### [TASK BRIEF]
Go through the entries and count the lines with the string "Strain" in them. Give only that number.

++++ RAW DATA

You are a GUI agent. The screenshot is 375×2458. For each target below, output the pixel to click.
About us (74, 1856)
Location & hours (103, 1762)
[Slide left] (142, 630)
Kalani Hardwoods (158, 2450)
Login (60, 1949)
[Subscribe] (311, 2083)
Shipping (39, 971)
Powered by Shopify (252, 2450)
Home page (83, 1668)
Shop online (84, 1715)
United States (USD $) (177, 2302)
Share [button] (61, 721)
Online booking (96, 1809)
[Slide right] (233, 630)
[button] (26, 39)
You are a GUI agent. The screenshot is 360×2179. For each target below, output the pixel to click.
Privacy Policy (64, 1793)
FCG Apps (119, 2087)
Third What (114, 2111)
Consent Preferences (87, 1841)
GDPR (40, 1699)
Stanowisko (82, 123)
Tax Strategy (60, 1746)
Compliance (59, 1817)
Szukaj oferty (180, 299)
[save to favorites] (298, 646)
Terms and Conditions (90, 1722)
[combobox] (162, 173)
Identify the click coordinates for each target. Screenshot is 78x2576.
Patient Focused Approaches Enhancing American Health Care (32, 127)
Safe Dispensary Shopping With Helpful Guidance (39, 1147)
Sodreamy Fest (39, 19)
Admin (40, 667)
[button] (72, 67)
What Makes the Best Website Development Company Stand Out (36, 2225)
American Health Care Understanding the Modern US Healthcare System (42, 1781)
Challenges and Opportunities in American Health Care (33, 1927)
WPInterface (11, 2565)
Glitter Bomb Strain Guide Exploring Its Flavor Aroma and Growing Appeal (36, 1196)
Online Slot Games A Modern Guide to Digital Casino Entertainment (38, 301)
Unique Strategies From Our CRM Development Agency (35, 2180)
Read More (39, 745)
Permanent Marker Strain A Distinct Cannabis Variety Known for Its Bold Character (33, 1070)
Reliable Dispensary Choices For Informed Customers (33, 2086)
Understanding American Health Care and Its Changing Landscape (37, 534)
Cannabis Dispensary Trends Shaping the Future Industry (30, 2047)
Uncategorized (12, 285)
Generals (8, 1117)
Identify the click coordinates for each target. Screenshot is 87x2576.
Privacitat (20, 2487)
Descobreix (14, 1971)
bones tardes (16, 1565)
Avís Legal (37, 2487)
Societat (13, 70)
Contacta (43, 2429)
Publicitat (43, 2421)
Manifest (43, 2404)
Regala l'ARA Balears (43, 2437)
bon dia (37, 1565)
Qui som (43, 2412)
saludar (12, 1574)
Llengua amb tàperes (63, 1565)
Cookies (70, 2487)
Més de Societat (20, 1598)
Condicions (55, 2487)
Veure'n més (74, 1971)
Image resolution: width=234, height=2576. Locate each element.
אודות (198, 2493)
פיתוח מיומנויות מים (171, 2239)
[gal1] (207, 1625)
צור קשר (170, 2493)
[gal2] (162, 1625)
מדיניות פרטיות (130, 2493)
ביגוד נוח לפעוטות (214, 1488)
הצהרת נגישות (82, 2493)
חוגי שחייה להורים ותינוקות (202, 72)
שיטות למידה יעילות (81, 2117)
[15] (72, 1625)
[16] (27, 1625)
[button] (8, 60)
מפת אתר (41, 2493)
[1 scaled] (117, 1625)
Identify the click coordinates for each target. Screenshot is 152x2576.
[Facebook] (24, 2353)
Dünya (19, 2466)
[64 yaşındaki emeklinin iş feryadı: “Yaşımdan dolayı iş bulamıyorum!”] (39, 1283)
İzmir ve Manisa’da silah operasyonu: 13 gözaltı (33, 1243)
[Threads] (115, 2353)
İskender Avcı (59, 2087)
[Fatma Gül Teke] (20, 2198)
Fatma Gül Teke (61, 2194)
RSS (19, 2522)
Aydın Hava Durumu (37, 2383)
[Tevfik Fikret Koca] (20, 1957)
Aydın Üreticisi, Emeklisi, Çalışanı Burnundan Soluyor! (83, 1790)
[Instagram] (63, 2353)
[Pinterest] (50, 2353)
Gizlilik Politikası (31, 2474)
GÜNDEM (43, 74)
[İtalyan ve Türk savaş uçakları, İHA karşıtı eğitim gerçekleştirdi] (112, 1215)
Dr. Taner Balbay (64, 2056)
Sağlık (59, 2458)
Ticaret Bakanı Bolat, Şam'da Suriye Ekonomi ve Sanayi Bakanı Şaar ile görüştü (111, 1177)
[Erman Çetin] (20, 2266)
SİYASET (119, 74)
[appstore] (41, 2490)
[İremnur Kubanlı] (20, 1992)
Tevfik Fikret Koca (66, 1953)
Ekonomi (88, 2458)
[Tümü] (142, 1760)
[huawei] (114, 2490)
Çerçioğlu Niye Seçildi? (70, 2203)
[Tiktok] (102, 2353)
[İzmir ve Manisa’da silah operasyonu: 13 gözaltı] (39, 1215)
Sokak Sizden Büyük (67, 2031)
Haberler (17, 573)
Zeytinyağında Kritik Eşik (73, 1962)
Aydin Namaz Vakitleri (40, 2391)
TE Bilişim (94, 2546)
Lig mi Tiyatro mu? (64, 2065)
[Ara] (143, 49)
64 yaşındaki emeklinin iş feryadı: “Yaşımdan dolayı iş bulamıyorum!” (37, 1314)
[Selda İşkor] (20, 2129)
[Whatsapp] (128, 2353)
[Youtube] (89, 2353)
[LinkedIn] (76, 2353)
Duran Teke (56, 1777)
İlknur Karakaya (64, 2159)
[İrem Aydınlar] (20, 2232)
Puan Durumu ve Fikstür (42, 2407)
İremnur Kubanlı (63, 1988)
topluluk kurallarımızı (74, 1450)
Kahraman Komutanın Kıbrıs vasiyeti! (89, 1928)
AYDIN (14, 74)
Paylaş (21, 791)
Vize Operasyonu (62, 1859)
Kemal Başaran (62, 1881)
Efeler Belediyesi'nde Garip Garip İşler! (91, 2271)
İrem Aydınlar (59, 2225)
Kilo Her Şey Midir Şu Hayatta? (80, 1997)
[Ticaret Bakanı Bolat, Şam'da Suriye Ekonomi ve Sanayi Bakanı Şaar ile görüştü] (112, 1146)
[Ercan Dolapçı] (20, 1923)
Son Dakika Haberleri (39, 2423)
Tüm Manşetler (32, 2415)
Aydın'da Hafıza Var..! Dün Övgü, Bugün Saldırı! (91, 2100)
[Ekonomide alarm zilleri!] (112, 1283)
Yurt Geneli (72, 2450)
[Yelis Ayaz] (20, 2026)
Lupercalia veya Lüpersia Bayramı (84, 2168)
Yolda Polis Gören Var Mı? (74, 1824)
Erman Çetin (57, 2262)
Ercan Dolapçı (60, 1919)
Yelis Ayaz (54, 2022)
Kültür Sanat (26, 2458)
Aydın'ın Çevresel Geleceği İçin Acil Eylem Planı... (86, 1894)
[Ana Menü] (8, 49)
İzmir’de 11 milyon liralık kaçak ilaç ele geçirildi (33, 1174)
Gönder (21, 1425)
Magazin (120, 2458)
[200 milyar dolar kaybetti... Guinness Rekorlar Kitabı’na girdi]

++++++++

### [ANSWER SPACE]
2